我的脸有些发烫,为自己这种与生俱来的无礼行为而感到羞耻,但我很快说服了自己,“都是姐姐的错,自己才不是好色的孩子呢,都怪这个贞操带我才被逼成了这样,嗯,一定是这样。”
从此以后,自己打开了新世界的大门。为了追求刺激,我做了许多有失身份的事情出来。在钢琴教师来为我授课前,我把提前准备好的静音跳蛋放进鞋子里并开到最大档,在练习钢琴曲时双脚如同蹭痒似的蹭来蹭去。两首曲子下来,钢琴教师注意到我哆嗦的手指以为我身体不适,然而她并不知道座下的钢琴椅已经被我搞的水漫金山。夜深人静时赤脚在庄园里行走着,每走几步就再脱一件衣服,一直走到牧场正好把衣服全部脱光,蜂蜜被自己扣在身上淋遍全身,剩下的工作照样交给三小只来做。每当女佣在走廊里打扫卫生时,我就会躺在地板上朝着大门掀起裙子,双脚脚心抵在一起摩擦,身体便会产生如同偷腥一般的罪恶快感,,,哪怕后来姐姐出差回来后为我取下了贞操带,类似自慰习惯还是被我保留了下来持续至今。
我从梦中醒来,大脑竟然清醒过来了。这并不常见,因为前些日子受性欲的影响,自己不是每次都能带着理智醒来的,大部分情况都是一醒过来就像进入发情期一门心思只想着怎么获得高潮,,,自己失去意识到底有多久了?
“竟然梦到了几年前的事情真是奇怪。话说,我好像从小就是个好色的孩子啊,,,或许我并不是当特工的料?反倒是做一个性欲得不到满足的的欲奴更合适?”
我这样问自己,但很快就摇了摇头否认了。
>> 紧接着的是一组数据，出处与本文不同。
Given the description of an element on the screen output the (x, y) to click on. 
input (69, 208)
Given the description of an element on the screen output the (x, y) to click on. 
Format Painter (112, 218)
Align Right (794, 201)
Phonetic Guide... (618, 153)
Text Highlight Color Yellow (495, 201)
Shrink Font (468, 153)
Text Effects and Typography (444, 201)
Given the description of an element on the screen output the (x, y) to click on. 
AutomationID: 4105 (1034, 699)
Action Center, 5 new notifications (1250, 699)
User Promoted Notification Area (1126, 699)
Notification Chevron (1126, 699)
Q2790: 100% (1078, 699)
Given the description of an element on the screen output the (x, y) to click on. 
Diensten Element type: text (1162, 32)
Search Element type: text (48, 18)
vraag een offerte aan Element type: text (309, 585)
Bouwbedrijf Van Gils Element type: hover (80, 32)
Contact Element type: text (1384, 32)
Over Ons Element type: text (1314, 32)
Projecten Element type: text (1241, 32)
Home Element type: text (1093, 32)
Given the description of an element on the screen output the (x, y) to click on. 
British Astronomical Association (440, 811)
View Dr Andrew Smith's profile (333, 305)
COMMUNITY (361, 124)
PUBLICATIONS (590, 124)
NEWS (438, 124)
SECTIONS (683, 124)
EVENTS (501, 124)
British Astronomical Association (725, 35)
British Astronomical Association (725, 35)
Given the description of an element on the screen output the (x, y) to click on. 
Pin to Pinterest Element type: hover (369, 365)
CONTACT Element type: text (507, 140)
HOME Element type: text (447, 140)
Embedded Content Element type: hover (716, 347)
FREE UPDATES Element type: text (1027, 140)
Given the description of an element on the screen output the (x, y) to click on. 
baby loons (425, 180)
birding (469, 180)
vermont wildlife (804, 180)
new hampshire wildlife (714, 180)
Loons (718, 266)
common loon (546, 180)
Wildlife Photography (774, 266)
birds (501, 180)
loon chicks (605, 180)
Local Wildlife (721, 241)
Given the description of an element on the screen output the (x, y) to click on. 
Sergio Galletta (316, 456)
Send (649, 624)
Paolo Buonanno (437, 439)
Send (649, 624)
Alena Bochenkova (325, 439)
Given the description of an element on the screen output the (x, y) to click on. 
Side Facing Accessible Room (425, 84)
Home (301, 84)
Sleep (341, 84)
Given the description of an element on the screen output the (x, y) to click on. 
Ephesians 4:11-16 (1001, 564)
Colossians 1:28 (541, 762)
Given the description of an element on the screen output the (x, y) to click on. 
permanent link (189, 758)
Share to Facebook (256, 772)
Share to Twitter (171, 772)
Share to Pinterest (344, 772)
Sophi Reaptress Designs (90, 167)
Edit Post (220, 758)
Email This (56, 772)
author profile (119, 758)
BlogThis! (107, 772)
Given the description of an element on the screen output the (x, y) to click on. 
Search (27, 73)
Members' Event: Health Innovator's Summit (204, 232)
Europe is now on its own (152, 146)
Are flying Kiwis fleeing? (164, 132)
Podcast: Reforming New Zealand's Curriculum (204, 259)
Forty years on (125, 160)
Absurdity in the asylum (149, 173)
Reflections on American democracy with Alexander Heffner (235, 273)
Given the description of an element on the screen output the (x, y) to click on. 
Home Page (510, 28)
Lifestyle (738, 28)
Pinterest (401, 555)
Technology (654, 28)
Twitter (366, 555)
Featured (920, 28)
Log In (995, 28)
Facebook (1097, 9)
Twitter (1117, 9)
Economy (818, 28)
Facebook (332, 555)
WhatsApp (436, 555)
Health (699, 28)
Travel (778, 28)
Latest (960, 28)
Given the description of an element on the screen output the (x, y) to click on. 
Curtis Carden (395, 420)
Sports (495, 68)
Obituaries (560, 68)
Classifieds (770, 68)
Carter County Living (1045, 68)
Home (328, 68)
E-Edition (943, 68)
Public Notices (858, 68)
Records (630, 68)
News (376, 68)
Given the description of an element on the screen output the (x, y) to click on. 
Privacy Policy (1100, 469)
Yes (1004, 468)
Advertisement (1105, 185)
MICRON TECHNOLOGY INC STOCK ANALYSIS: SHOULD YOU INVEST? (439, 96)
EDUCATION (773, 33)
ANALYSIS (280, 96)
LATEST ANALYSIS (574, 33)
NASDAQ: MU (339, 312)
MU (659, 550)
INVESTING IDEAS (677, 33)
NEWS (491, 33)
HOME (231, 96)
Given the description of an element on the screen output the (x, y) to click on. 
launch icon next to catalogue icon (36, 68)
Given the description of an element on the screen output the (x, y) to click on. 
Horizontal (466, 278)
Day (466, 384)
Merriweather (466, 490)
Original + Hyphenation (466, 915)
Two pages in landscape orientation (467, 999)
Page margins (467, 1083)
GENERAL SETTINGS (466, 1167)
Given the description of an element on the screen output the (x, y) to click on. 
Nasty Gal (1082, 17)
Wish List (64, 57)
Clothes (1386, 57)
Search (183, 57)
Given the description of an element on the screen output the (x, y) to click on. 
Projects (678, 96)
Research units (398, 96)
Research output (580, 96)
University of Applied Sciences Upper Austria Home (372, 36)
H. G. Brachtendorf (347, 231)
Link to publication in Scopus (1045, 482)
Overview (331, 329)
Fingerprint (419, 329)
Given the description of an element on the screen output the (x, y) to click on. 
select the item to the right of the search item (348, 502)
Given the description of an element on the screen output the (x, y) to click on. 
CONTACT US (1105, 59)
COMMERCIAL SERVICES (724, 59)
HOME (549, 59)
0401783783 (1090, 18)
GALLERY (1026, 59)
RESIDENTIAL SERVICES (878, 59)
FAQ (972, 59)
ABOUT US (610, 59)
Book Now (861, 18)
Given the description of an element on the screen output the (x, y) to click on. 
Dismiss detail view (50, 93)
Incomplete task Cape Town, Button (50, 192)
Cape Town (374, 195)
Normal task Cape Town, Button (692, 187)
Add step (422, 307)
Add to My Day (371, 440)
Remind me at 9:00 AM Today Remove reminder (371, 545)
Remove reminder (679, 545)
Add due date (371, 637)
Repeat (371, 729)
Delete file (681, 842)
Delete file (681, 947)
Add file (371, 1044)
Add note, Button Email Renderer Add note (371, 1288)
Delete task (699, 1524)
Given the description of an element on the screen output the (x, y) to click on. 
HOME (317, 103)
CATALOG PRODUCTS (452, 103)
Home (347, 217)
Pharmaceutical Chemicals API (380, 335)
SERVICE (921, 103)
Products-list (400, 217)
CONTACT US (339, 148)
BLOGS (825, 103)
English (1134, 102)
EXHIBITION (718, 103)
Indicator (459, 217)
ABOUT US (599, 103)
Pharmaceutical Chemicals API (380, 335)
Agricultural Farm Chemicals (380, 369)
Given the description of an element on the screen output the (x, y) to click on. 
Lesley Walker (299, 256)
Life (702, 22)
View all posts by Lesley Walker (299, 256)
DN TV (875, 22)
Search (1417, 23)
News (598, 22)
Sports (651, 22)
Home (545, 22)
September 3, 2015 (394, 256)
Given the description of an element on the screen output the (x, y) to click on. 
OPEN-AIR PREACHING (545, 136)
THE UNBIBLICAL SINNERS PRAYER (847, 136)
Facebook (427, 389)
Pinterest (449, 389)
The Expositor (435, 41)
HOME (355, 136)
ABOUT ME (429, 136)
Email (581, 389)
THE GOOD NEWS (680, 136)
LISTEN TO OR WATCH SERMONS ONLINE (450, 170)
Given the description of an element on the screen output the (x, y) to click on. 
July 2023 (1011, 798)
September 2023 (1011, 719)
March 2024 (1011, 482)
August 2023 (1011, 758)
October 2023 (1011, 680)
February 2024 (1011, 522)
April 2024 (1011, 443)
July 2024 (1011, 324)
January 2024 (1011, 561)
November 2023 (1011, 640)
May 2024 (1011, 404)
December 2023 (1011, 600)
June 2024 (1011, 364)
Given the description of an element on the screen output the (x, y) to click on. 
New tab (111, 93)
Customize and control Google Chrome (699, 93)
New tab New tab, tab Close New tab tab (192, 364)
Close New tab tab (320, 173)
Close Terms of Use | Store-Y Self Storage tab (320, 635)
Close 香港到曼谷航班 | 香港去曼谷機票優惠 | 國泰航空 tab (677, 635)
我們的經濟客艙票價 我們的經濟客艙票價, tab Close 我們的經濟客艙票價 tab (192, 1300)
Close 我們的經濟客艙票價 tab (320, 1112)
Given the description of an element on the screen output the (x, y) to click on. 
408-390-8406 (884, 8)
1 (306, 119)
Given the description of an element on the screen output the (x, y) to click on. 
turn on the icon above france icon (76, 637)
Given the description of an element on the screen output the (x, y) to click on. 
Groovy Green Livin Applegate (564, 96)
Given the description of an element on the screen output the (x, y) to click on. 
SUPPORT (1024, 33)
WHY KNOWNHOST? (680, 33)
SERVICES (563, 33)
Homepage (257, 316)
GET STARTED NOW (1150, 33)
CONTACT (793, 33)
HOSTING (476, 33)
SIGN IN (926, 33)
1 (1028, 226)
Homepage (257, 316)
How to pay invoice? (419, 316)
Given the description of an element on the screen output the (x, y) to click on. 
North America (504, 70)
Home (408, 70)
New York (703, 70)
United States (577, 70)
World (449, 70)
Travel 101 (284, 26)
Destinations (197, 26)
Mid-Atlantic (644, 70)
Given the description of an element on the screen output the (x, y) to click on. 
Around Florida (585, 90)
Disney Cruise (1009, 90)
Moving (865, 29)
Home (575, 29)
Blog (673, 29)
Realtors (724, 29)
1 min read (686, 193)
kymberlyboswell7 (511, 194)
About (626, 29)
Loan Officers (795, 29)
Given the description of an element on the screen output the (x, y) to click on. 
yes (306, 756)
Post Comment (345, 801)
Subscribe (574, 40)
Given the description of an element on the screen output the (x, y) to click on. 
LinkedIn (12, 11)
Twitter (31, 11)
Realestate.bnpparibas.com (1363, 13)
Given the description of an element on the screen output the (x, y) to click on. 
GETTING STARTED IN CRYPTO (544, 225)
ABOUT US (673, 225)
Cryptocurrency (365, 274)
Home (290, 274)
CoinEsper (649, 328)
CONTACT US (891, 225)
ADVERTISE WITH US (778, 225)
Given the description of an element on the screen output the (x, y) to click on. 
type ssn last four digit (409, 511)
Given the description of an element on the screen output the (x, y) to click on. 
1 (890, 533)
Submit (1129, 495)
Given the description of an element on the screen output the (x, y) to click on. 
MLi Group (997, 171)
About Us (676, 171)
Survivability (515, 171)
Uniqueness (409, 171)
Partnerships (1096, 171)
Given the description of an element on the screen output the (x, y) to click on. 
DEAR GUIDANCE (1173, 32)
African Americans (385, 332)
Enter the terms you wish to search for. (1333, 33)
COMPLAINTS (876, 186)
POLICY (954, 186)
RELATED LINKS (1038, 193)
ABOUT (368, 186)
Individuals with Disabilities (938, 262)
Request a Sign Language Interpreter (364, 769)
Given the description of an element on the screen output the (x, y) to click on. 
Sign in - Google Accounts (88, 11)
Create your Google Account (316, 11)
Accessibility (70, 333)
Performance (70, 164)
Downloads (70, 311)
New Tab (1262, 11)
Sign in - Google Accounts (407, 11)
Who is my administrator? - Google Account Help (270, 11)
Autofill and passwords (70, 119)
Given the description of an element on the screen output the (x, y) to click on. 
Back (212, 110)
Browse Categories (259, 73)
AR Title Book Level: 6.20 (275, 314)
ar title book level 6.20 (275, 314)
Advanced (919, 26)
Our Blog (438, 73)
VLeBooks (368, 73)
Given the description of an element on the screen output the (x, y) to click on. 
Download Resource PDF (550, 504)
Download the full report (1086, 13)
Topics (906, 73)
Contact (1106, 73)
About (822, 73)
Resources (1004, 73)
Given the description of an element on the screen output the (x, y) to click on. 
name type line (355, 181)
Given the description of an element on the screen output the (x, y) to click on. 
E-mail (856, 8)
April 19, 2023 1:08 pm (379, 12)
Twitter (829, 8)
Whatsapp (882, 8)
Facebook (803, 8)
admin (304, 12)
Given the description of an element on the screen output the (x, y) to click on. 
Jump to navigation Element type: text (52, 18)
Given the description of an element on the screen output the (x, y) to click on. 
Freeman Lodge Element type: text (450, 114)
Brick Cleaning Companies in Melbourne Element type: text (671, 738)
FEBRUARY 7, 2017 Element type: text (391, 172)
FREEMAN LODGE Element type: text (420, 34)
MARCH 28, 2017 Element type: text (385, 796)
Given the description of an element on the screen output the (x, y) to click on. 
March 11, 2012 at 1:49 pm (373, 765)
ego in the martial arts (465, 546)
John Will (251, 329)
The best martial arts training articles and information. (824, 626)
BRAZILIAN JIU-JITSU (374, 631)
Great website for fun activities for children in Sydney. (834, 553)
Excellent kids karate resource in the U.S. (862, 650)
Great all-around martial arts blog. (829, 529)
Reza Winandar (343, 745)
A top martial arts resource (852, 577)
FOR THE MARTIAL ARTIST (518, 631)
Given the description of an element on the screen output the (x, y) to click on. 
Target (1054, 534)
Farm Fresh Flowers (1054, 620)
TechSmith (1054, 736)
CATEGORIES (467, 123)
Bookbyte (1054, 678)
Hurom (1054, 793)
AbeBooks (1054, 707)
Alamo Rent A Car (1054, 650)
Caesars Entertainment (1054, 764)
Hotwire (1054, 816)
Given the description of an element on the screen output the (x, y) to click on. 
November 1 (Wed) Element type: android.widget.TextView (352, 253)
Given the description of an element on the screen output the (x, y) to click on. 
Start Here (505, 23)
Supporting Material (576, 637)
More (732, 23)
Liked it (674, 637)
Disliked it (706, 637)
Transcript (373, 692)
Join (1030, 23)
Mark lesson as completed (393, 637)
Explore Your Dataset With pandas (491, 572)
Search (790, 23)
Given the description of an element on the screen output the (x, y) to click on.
“不,我不是欲奴,我是辰洛,辰家的二小姐,警厅的DJ特工,我一定要保持清醒,从这里逃出去。”
几分钟后,自己就离开了这间呆了好久的实验室,被带到了“欲奴调教区”——自己所谓的抵抗根本没有坚持一秒,实验人员仅仅是拿出一瓶信息素在我鼻子前晃了晃,自己的脑子就不听使唤,一骨碌趴在地上伸出舌头当场发情把尿液喷的到处都是。
每个被送到欲奴调教区的奴隶要做的第一件事都是接受身体检查,如果身体状况过差就会被直接淘汰,转移到“产奴生产区”当成一次性消耗品来使用。我自然也不例外,自己被固定在床上接受机械装置的检查,而为了得到最准确的身体指数,机械装置会用最残酷的手段刺激身体上的各个器官,测试究竟哪个身体部位能最大程度的激发我的性欲。两个仿生舌头深深插入耳道旋转如同在做ASMR一样,腋下被数个牙签般的金属细肢不停的戳弄着,阴蒂形状的乳头甚至还没被碰到就呲出了奶汁,扶她肉棒如同漏水的水龙头一样哗啦啦的流出忍耐汁,蛋蛋充当了水泵仅需轻轻按压就能让肉棒变得像水枪一样射个不停,小穴的敏感度早已被开发到了极限变成了吹口气就会忍不住潮喷的废物小穴,菊花仅仅是轻轻撩了几下就绷的紧紧的,双脚反倒是因为危险品的标签逃过一劫。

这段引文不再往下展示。